3/01/2014 7:46pm, #5
The theories of intelligence came to mind while I wrote this thread. It's been said that Muhammad Ali was a genius. Some have said that if he was educated to the highest degree he would've been a professional of some sort, while others believe he was specifically a bodily-kinesthetic genius and a genius of character.
On the subject of boxers:
Earnie Shavers, heavyweight contender in the 70's and the hardest puncher of all time. Took boxing up at age 22 and won his first amateur bout after two weeks of training. Knocked out the likes of Jimmy Ellis and Ken Norton and pushed Muhammad Ali and Larry Holmes to the limit. Joe Frazier and George Foreman managed to stay away from him while they were champions:
Last edited by Holy Moment; 3/01/2014 7:58pm at .
3/02/2014 3:34am, #6
Yeah we have a guy. The whippit who is doing that. 2 and o mma. Won his white belt division bjj.
Been training 6 months maybe. And he doesn't do bjj.
Our coach is the same.
I accept it is just going to take longer to be as proficient.Whitsunday Martial Arts Airlie Beach North Queensland.
3/03/2014 12:45pm, #7
- Join Date
- Jun 2009
- Bonners Ferry, Idaho
- Kodokan Judo
There are hyper coordinated people out there, whose kinaesthetic abilities are off the scale. I've had them as Judo students. Very few of them keep with it.
In a lot of cases, everything is too easy for them. They have to find something that "trips their trigger" and fits with the rest of their personality to stick with anything for long. Even then, they often won't train as hard...it all depends on their underlying personality to a large degree, in my experience at least.
I can't relate, as I 'm not one of those types.Falling for Judo since 1980
"You are wrong. Why? Because you move like a pregnant yak and talk like a spazzing 'I train UFC' noob." -DCS
3/03/2014 2:23pm, #8
His quotes on the subject are interesting, in light of this thread:
"The 1st period is won by the best technician. The 2nd period is won by the kid in the best shape. The 3rd period is won by the kid with the biggest heart."
"Hard work beats talent when talent doesn't work hard."
3/03/2014 3:48pm, #9
Today in work I got a flash back to a minor argument I had with one of the leading BJJ instructors here in Ireland.

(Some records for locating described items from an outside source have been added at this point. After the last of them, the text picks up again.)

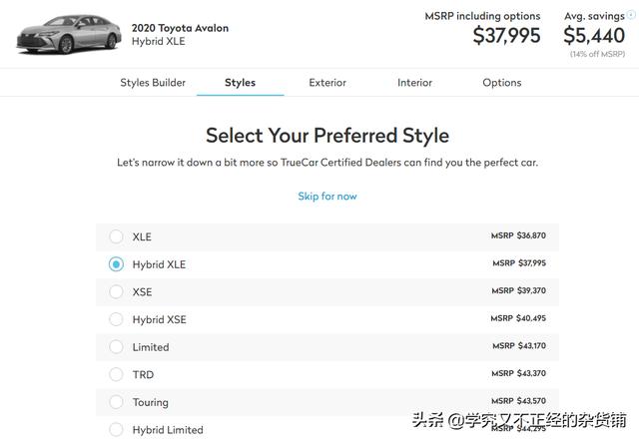Click the Skip for now link
The height and width of the screenshot is (441, 639).
[x=327, y=197]
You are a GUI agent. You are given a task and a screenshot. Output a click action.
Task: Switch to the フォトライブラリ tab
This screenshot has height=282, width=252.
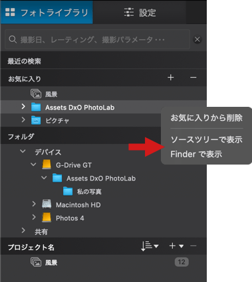[47, 13]
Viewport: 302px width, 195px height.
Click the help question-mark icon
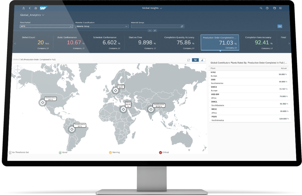point(268,8)
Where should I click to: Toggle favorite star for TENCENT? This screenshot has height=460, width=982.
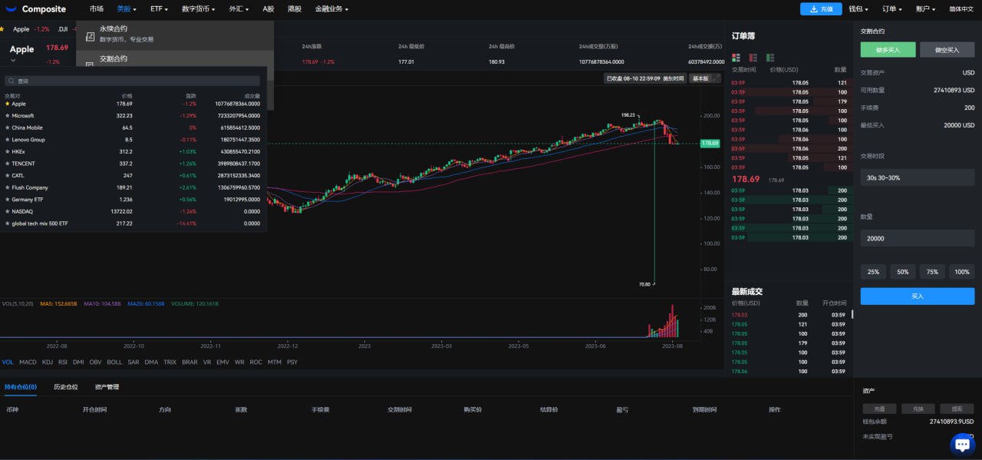point(8,164)
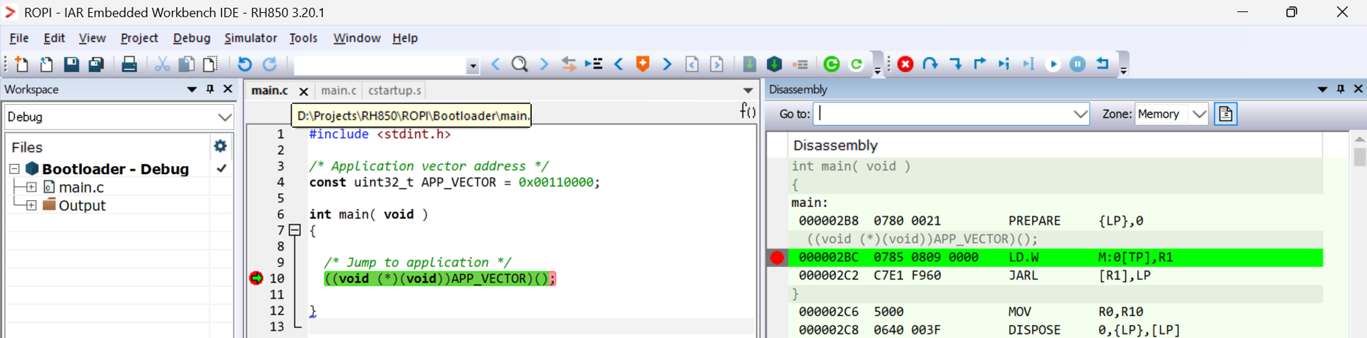Open the workspace Files settings gear
The height and width of the screenshot is (338, 1367).
220,146
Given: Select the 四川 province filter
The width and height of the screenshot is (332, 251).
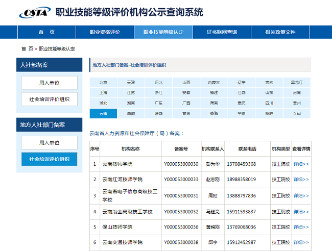Looking at the screenshot, I should (269, 103).
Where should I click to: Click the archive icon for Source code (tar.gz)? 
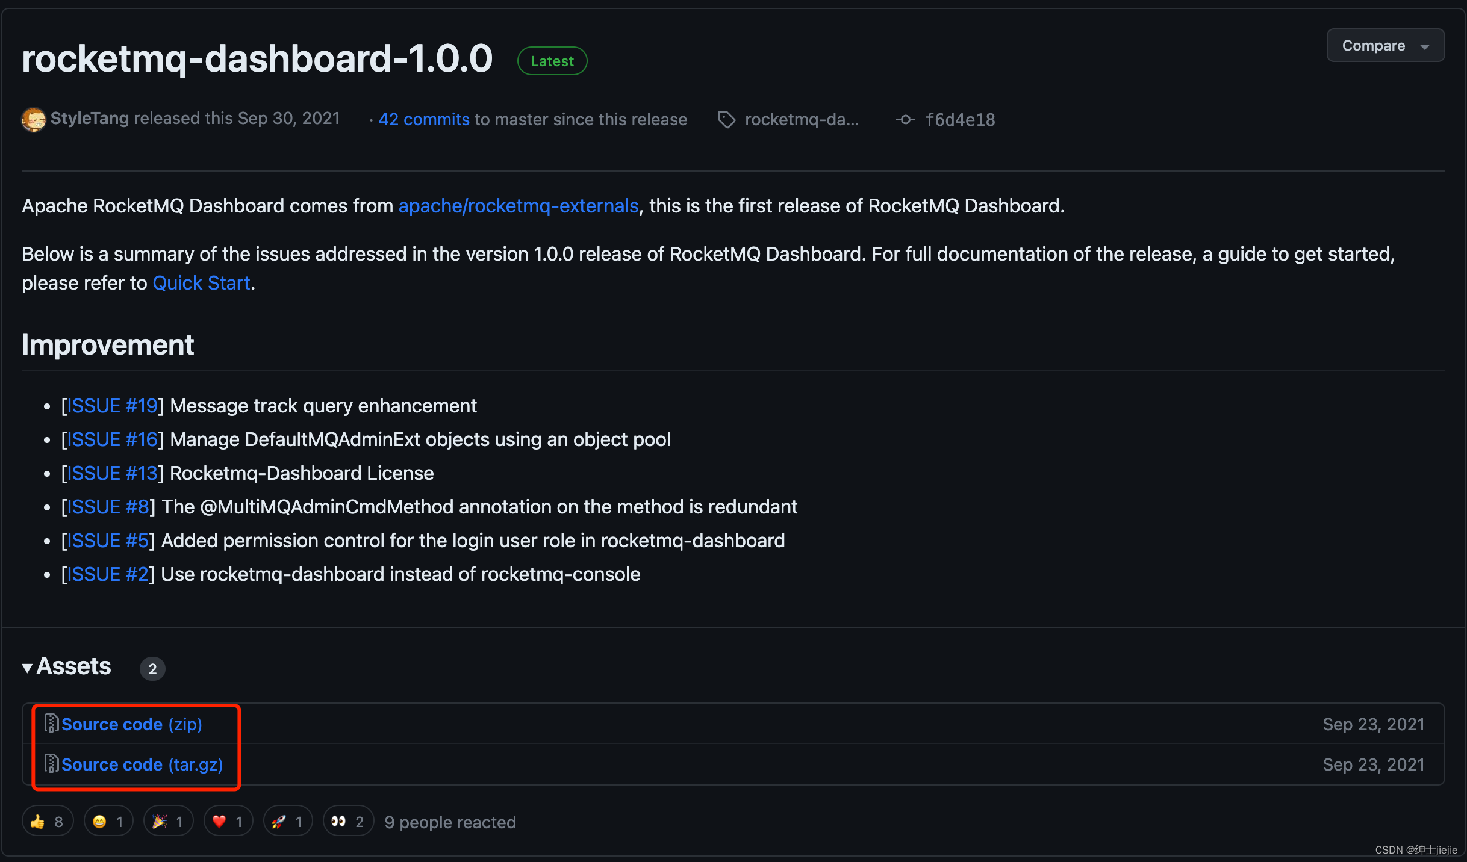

He subscribes to the idea the there is absolutely no such thing as talent, and it all comes down to who is doing the most/best practice. I was trying to say to him that practice and instruction are going to be the major factors in ability, but that there are so many factors to success you just can't account for, and talent must be in there somewhere. He was having none of it.
3/03/2014 4:08pm, #10
Certainly something sets some people apart than others when it comes to things. I also know that those without talent can work at something and if they are trained right they can get it. They can become good at it. To me looking at talent is a bit of a cop out or more importantly the lack of talent. Its an excuse we give ourselves for accepting not being good at something.
Do some people excel and learn certain skills faster? Certainly. However I do believe that anyone that is physically capable can learn any skill. They can do so to a competitive level if they so wish. They may have to put in more hours than the guy with talent but they can do it. They even have to use alternative methods of learning to do it.